━━━ Available data
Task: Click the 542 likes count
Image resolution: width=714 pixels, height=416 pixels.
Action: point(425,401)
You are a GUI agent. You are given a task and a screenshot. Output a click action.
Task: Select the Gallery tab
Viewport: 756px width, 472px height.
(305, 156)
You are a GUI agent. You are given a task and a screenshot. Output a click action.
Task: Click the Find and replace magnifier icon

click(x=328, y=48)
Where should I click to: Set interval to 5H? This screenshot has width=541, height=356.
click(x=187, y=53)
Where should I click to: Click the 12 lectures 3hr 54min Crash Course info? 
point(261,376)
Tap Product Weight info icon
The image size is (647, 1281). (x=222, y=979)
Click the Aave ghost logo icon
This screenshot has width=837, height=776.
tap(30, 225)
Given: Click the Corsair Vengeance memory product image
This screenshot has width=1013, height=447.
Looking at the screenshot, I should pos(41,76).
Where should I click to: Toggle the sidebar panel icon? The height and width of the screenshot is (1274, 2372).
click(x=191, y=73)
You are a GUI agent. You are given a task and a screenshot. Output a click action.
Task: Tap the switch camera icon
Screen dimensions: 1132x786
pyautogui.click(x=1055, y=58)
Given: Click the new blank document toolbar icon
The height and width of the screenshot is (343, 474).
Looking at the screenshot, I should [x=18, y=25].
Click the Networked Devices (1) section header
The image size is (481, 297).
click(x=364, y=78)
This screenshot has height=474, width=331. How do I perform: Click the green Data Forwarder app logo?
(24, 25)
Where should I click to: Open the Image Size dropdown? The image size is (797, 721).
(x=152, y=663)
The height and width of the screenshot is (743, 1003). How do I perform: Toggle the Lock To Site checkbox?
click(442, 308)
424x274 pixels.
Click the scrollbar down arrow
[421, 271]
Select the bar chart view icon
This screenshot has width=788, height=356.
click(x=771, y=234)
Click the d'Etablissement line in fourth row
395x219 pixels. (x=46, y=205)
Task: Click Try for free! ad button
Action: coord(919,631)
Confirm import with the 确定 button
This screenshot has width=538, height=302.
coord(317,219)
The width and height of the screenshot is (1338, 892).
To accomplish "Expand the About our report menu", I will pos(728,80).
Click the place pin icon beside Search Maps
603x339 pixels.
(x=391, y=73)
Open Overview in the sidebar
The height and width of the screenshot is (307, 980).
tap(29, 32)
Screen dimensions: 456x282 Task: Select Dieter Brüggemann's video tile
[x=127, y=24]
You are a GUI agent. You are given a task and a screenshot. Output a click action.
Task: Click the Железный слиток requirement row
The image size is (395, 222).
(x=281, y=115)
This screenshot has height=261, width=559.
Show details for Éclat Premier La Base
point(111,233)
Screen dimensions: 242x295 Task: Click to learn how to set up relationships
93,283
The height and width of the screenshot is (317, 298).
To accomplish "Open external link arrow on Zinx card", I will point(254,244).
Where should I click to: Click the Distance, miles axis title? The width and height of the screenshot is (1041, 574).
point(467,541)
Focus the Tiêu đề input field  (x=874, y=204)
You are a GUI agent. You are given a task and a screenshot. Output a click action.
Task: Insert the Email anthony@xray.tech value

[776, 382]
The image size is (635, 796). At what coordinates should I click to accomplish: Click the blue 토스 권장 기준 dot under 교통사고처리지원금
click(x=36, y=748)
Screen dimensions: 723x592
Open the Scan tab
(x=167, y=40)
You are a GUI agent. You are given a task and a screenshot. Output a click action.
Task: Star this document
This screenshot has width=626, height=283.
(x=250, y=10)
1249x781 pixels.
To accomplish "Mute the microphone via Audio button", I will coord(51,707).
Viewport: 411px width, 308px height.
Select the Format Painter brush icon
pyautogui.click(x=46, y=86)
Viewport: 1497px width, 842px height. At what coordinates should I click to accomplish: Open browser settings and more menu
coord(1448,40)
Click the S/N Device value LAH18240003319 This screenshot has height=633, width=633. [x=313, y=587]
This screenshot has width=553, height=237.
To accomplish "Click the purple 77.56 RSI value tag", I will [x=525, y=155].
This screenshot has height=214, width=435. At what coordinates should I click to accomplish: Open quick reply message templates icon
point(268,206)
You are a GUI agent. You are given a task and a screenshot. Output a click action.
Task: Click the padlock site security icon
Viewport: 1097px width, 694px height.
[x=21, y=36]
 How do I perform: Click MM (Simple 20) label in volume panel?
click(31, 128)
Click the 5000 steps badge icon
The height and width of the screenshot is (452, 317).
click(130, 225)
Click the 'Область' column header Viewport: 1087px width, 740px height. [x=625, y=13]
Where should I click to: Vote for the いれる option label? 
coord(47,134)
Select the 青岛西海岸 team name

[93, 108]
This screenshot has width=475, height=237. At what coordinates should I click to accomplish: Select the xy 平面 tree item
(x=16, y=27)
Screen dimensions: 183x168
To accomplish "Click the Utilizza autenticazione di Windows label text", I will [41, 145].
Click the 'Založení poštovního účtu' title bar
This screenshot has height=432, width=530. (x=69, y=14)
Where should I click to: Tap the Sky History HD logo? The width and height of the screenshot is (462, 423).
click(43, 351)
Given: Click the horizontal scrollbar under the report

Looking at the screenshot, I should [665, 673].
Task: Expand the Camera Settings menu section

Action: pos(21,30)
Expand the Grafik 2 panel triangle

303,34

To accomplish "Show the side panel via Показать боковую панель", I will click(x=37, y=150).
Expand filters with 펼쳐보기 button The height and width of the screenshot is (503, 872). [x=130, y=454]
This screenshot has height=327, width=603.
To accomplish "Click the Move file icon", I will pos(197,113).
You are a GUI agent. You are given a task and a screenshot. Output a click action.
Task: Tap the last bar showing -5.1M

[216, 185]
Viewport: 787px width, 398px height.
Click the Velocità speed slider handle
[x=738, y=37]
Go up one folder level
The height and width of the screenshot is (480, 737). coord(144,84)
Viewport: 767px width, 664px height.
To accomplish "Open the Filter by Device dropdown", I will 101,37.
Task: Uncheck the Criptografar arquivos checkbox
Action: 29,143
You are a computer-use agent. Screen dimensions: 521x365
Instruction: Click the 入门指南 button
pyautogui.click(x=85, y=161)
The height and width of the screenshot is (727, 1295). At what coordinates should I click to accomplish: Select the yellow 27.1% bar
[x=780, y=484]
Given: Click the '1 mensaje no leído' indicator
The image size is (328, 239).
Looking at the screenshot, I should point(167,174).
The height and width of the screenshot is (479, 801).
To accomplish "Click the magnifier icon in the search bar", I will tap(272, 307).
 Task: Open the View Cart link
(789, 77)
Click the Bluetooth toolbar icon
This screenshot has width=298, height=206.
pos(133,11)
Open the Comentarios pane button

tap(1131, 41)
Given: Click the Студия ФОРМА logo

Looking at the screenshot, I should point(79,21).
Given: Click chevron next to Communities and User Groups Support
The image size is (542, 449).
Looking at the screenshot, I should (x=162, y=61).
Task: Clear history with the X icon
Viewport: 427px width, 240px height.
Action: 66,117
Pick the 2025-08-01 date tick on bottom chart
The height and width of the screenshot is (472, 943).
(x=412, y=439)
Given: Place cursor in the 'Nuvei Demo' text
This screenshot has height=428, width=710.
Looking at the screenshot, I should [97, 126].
━━━━━━
When a line among the entries contains "with", pull that line out.

Confirm import with the 确定 button
Expand filters with 펼쳐보기 button The height and width of the screenshot is (503, 872). [x=130, y=454]
Task: Clear history with the X icon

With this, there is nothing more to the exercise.